[SFT] Support context parallelism for SFT #132

xingyaoww · 2025-01-25T06:27:08Z

Add Sequence Parallelism and Padding Removal to SFT Trainer

This PR adds sequence parallelism (SP) and padding removal optimizations to the SFT trainer, which can help improve training efficiency for large language models.

Key Changes

Core Features

Sequence Parallelism: Added support for sequence parallelism through the Ulysses framework
- Configurable via ulysses_sequence_parallel_size parameter
- Properly handles data distribution across SP ranks
- Maintains consistent loss computation across distributed setup
Padding Removal: Added support for efficient handling of variable-length sequences
- Enabled via use_remove_padding flag (requires SP to be enabled)
- Uses flash-attention's padding removal utilities
- Handles proper re-padding and loss computation
Training Improvements:
- Added label smoothing support to loss computation
- Added progress bar with epoch information
- Added RoPE scaling configuration support
- Improved error messages for batch size validation

Testing

Added comprehensive test suite (test_trainer.py) to verify:
- Forward pass consistency between original and SP+rmpad implementations
- Loss computation correctness across distributed setup
- Proper handling of micro-batches

Example Usage

Added example script examples/sft/gsm8k/run_qwen_05_sp2.sh demonstrating how to use the new features with Qwen-2.5B model.

Implementation Details

Uses device mesh for proper distributed training setup
Handles data distribution ensuring same sequences within SP groups but different across DP groups
Carefully manages backward pass timing with gradient checkpointing
Maintains compatibility with existing FSDP features

Testing Instructions

Run the example script with sequence parallelism:

bash examples/sft/gsm8k/run_qwen_05_sp2.sh <nproc_per_node> <save_path>

Run the test suite:
bash tests/sft/run_sft_sp_loss_match.sh

^^ These are PR description generated by OpenHands

…and make FSDP wrapping policy conditional

xingyaoww · 2025-01-25T20:13:33Z

ok the training script is working now!

xingyaoww · 2025-01-25T20:23:49Z

This PR should be ready for review!
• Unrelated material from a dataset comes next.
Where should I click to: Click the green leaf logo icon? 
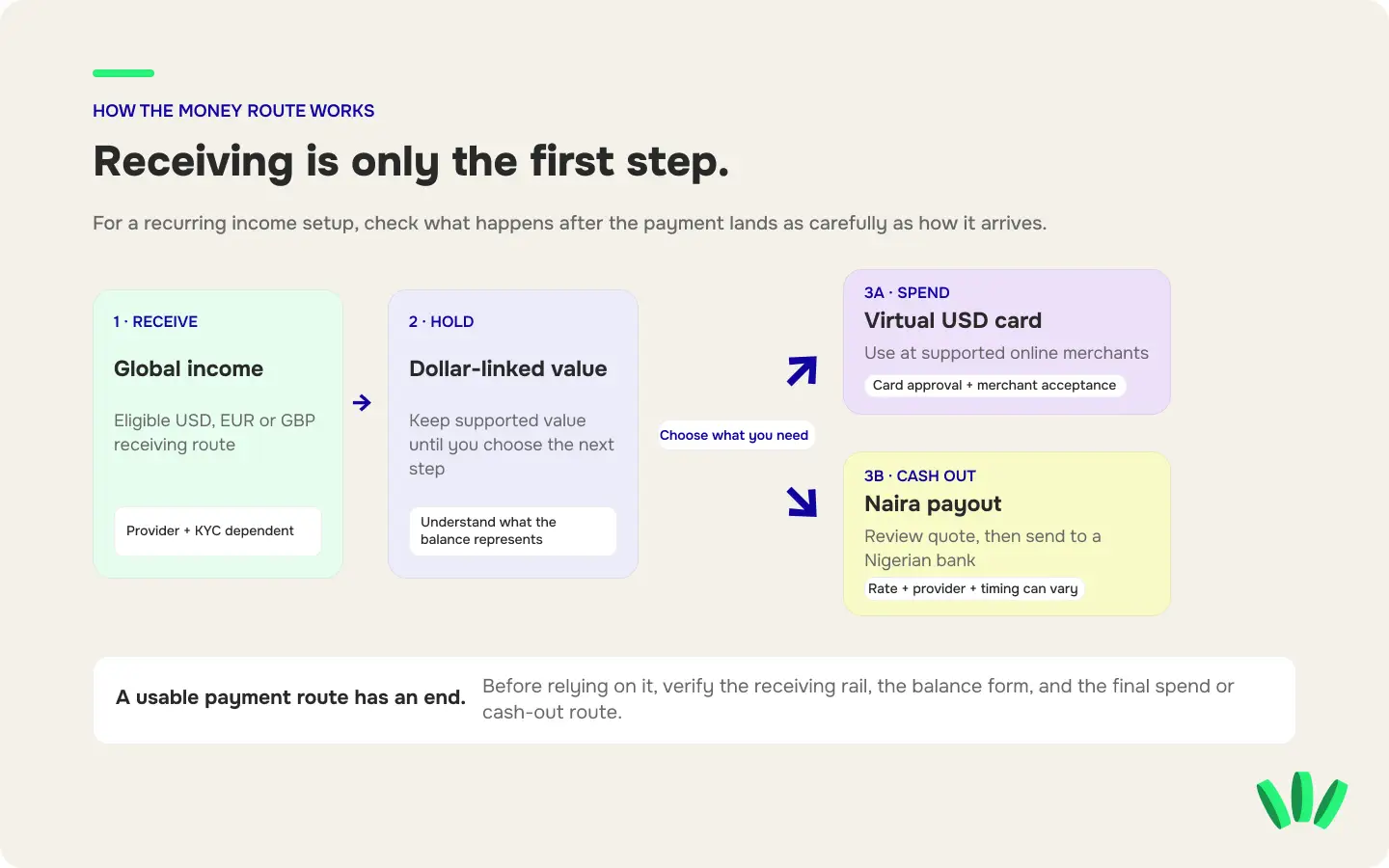(x=1302, y=800)
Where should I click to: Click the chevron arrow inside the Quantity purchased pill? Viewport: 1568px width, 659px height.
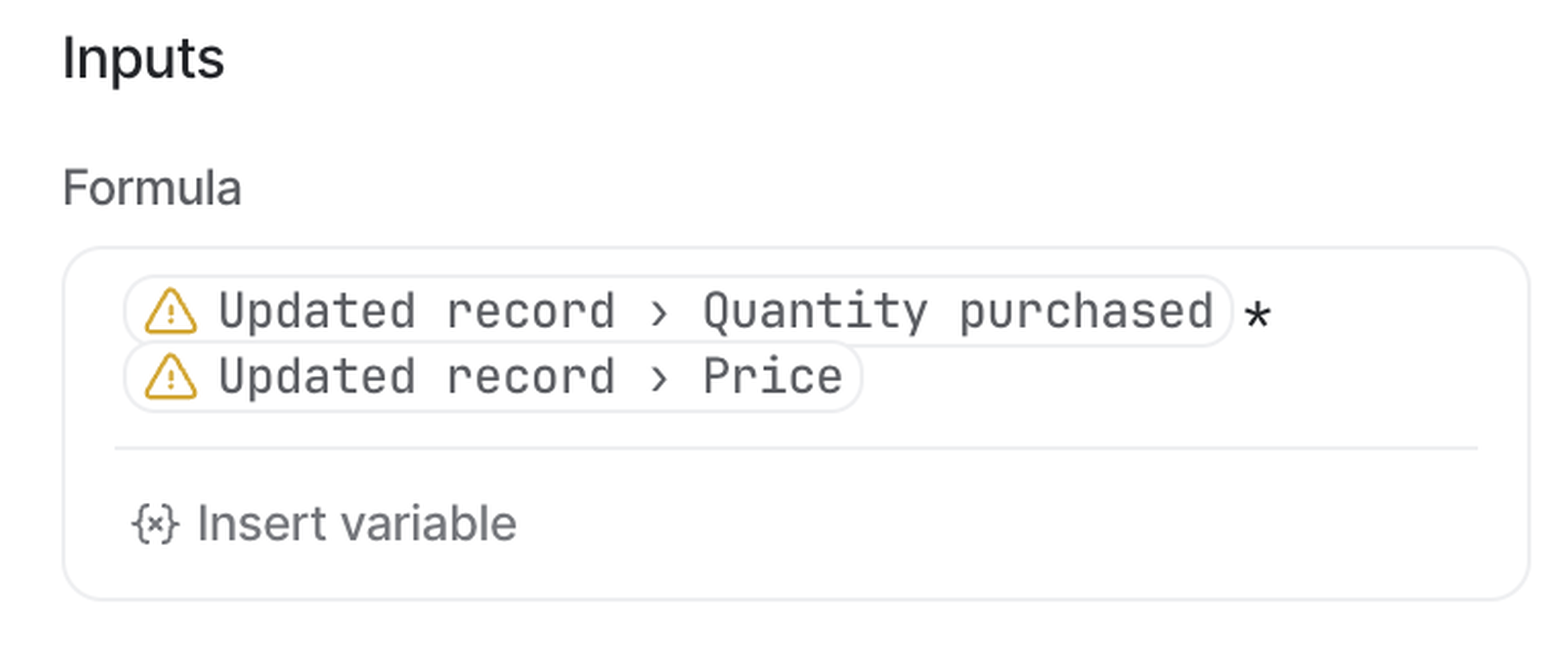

I just added a CI that checks for loss match

vermouth1992 · 2025-01-26T01:01:05Z

verl/trainer/fsdp_sft_trainer.py

@@ -165,6 +193,14 @@ def _build_model_optimizer(self):
        trust_remote_code = self.config.model.trust_remote_code
        # load config first
        config = AutoConfig.from_pretrained(local_model_path, trust_remote_code=trust_remote_code)
+        if self.use_remove_padding:
+            assert self.config.ulysses_sequence_parallel_size > 1, "Remove padding is only supported with sequence parallel"


I assume it should be the opposite? Sequence parallel is only support when remove_padding is enabled?

vermouth1992 · 2025-01-26T01:03:20Z

verl/trainer/fsdp_sft_trainer.py

-            loss.backward()
+            if self.use_remove_padding and self.config.ulysses_sequence_parallel_size > 1:
+                # micro_batch = micro_batch.to('cuda')
+                loss = self._compute_loss_and_backward_sp(batch=micro_batch) / n_micro_batches


Can we combine the two functions as there are plenty replicated code?

vermouth1992 · 2025-01-26T01:03:36Z

Nice work!

1. Fix assertion logic - sequence parallel requires remove_padding 2. Combine loss computation functions to reduce code duplication

vermouth1992 · 2025-01-27T01:13:40Z

Could you run the formatting script?

xingyaoww · 2025-01-27T01:27:53Z

done! @vermouth1992

vermouth1992 · 2025-01-27T03:37:13Z

There are conflicts with newly merge MR..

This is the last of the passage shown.